I don't think EOS is dependent on Ethereum. They could probably just as easily have released the tokens on Bitshares.

They could probably just as easily have released the tokens on Bitshares.

This is exactly the point @southerncross is trying to make: Why didn't they?

Thank you. I am still curious as to the answer, since it would seem to also promote BTS. However, perhaps the most likely one is "it would have raised less money" because Eth use > BTS use atm.

Because exchanges are more familiar with trading eth tokens, and trade is important for distribution to be closer to PoW by controlling price by making it too expensive to buy all coins. All done with goal of security later.

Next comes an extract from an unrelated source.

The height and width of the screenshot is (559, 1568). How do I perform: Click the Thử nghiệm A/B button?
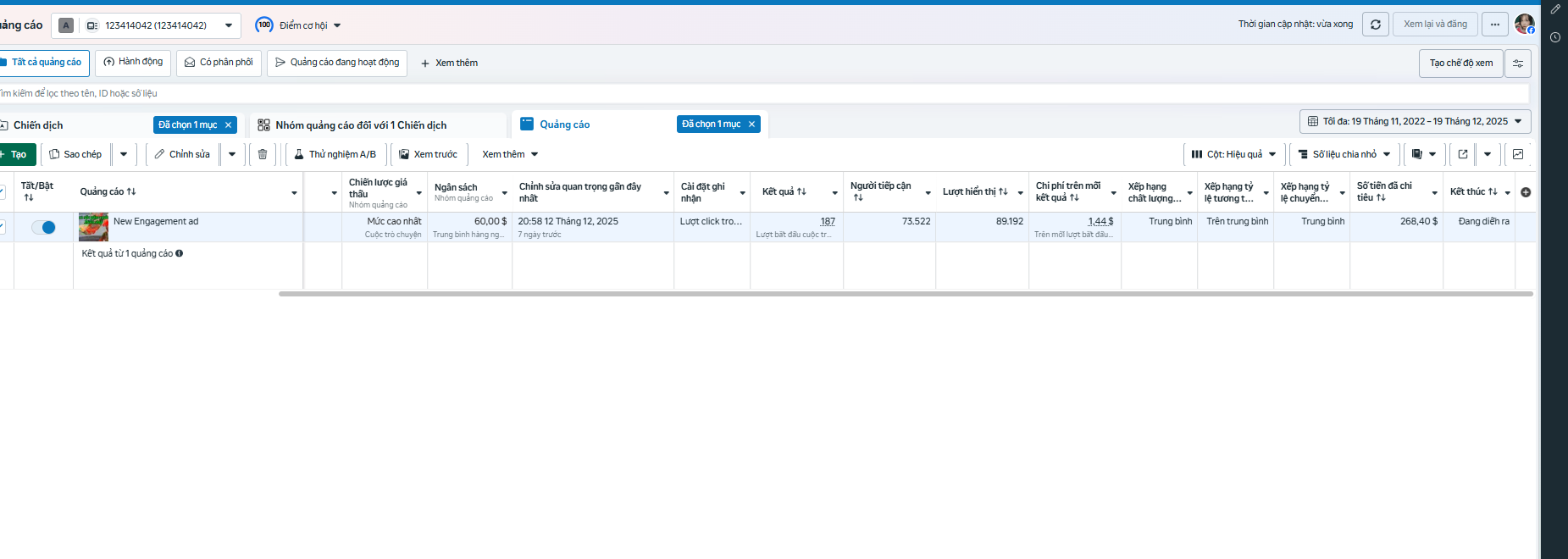pyautogui.click(x=335, y=154)
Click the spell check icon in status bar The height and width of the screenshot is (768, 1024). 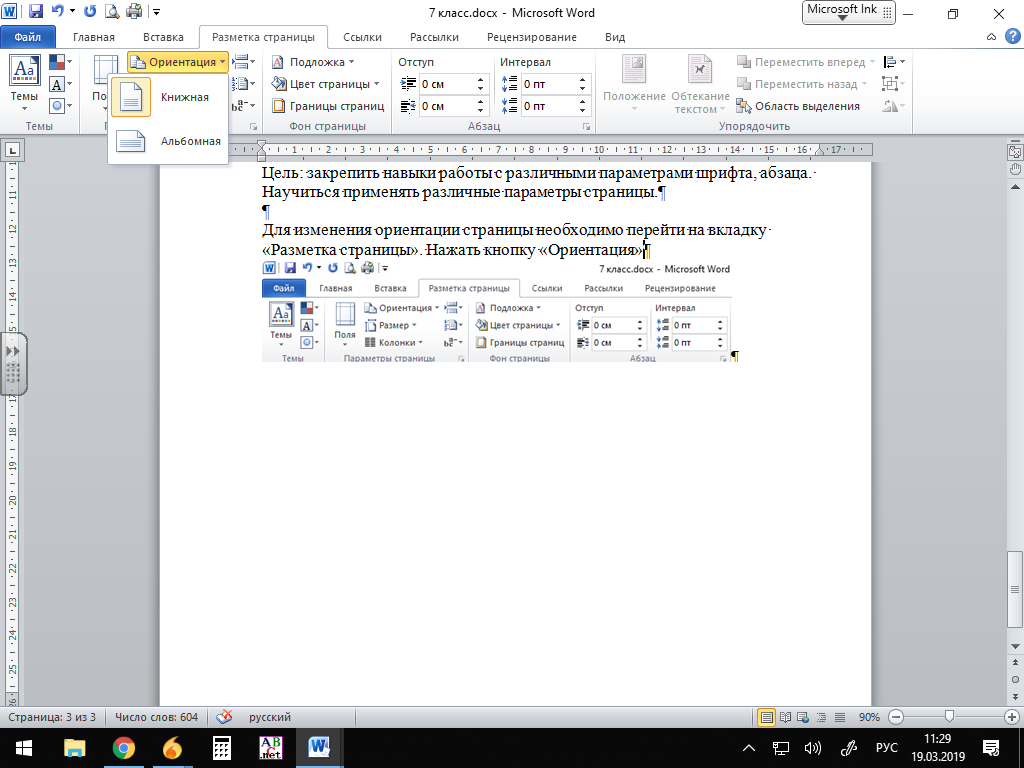(225, 717)
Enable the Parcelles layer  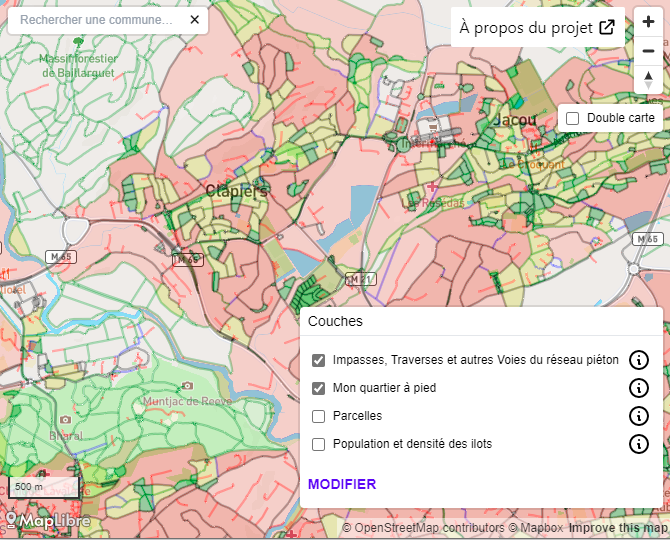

Looks like both reasons make sense.

In your example you point to the 'operators' of said two pools while ignoring the makeup of said pools which could number in the thousands instead of the minimal numbers which would exist with DPOS

Again, who are the "make up of said pools"? If you're talking about miners, the equivalent in DPOS is stakeholders (miners delegate their PoW vote, stakeholders delegate their stake vote). In both comparisons DPOS works out better. There is far higher stakeholder participation in Steem for example than the percentage of Bitcoin or Ethereum miners who contribute PoW. But neither miners nor stakeholders are actually involved in block production.

EOS doesn't exist now by choice. It could be started immediately using Graphene and have every change hard forked in, but that makes development slower so EOS will be matured somewhat prior to launch after the tokens on Ethereum have been frozen.

Great discussion and question. You seem to know a fair bit about EOS. If you come up with an answer, I hope you'll post about it.